Gabriele Vacis, grazie alla forma del teatro-narrazione, si trasforma in un narratore-viaggiatore nello spazio e nel tempo e ci “fa vedere” i principali centri culturali della città: la Scala, il Duomo, il circolo dei Verri. Analizza il diritto, le istituzioni e le idee che hanno superato i confini della città e che hanno dato a Milano il primato culturale. Cos’era lo spettacolo nel Settecento? Era espressione delle arti, del teatro, della musica ma anche di altro. Anche l’esecuzione capitale era spettacolo: uno dei più popolari del secolo. Nella città dominata da Ferdinando d’Asburgo Lorena e da una giustizia dalle forme ancora medievali, in 430 furono giustiziati e impiccati: davanti a loro, tutto il popolo era riunito in piazza.

Verso la fine del Secolo, però, qualcosa comincia a cambiare. Si diffonde, superando ogni censura, “un libretto da 30 soldi” firmato da Cesare Beccaria. Dei delitti e delle pene rivoluziona il concetto stesso di pena: «Parmi un assurdo che le leggi, che sono l'espressione della pubblica volontà, che detestano e puniscono l'omicidio, ne commettono uno esse medesime, e, per allontanare i cittadini dall'assassinio, ordinino un pubblico assassinio». Lo Stato non avrà più il diritto di uccidere. In quegli stessi anni, a Milano, giunge un altro personaggio, un nobile piemontese: Vittorio Alfieri. Arriva in città nel 1783 per far leggere le sue tragedie al Parini.

I due intellettuali sono quindi testimoni privilegiati del cambiamento che sta avvenendo a Milano. Pur trattando argomenti completamente diversi e pur avendo caratteri opposti, modificano l’idea stessa dello spettacolo del Settecento.
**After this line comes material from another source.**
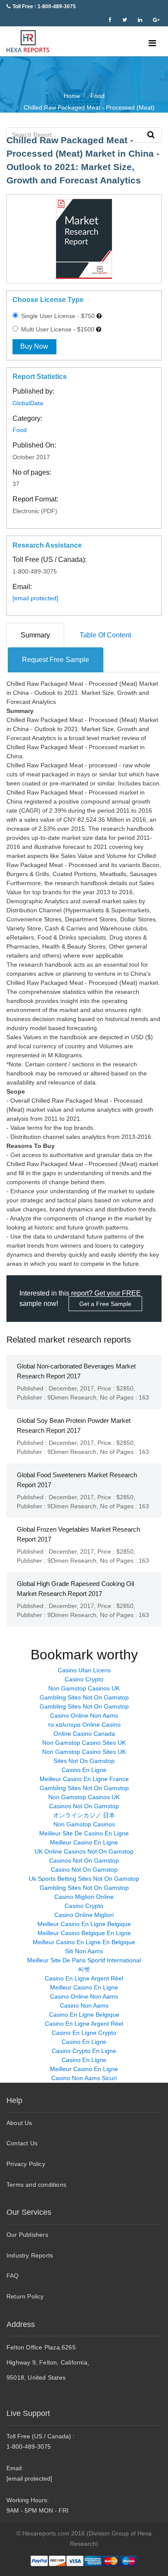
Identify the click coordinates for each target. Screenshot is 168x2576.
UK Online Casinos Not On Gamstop (84, 1851)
Ma, senza dubbio, la più importante impresa teatrale del secolo è la fondazione del Teatro alla Scala. Nel 1778, sul sito di Santa Maria della Scala viene inaugurato il Teatro che sarebbe divenuto il tempio mondiale della lirica.

Per la Milano del Settecento il palco della Scala fu quello che per Parigi era il salotto: il punto di ritrovo tra mondanità e cultura, tra intellettuali e politici. Qui, tra un’opera e l’altra, il Parini dava in anteprima qualche assaggio dei suoi versi; qui i fratelli Verri e lo stesso Beccaria, scrivevano gli articoli per il Caffè, qui si discutevano le riforme, scoppiavano litigi e si spettegolava. Ecco perché Milano è ancora così fortemente attaccata al suo teatro: perché è parte della sua storia.